-- Input material follows --

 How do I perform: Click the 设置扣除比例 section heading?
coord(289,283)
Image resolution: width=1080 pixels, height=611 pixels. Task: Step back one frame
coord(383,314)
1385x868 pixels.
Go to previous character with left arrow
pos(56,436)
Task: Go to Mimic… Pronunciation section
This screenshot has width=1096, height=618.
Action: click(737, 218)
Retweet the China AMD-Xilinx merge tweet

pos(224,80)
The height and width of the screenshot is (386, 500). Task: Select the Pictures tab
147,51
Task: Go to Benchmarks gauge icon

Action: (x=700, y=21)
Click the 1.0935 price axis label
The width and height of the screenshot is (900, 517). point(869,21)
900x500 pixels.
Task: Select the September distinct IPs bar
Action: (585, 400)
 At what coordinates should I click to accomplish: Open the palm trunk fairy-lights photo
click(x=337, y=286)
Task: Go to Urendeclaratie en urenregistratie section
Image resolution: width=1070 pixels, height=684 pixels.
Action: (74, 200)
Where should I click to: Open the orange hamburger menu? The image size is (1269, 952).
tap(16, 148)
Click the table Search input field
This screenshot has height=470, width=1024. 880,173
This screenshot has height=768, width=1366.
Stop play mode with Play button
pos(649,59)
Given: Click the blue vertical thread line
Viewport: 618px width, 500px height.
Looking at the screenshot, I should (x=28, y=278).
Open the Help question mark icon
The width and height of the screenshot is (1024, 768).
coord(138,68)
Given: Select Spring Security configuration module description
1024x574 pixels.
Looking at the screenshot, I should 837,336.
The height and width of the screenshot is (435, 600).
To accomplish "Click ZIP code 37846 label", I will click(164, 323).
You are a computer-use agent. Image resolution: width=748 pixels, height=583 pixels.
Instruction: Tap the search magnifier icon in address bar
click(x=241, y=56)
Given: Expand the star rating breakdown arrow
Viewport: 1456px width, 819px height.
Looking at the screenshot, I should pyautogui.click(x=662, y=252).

-- Input material concluded --

The response should consist of the entries, retyped exactly and in full.

 How do I perform: Click the 设置扣除比例 section heading?
coord(289,283)
Image resolution: width=1080 pixels, height=611 pixels. Task: Step back one frame
coord(383,314)
1385x868 pixels.
Go to previous character with left arrow
pos(56,436)
Task: Go to Mimic… Pronunciation section
This screenshot has width=1096, height=618.
Action: click(737, 218)
Retweet the China AMD-Xilinx merge tweet

pos(224,80)
The height and width of the screenshot is (386, 500). Task: Select the Pictures tab
147,51
Task: Go to Benchmarks gauge icon

Action: (x=700, y=21)
Click the 1.0935 price axis label
The width and height of the screenshot is (900, 517). point(869,21)
900x500 pixels.
Task: Select the September distinct IPs bar
Action: (585, 400)
 At what coordinates should I click to accomplish: Open the palm trunk fairy-lights photo
click(x=337, y=286)
Task: Go to Urendeclaratie en urenregistratie section
Image resolution: width=1070 pixels, height=684 pixels.
Action: (74, 200)
Where should I click to: Open the orange hamburger menu? The image size is (1269, 952).
tap(16, 148)
Click the table Search input field
This screenshot has height=470, width=1024. 880,173
This screenshot has height=768, width=1366.
Stop play mode with Play button
pos(649,59)
Given: Click the blue vertical thread line
Viewport: 618px width, 500px height.
Looking at the screenshot, I should (x=28, y=278).
Open the Help question mark icon
The width and height of the screenshot is (1024, 768).
coord(138,68)
Given: Select Spring Security configuration module description
1024x574 pixels.
Looking at the screenshot, I should 837,336.
The height and width of the screenshot is (435, 600).
To accomplish "Click ZIP code 37846 label", I will click(164, 323).
You are a computer-use agent. Image resolution: width=748 pixels, height=583 pixels.
Instruction: Tap the search magnifier icon in address bar
click(x=241, y=56)
Given: Expand the star rating breakdown arrow
Viewport: 1456px width, 819px height.
Looking at the screenshot, I should pyautogui.click(x=662, y=252).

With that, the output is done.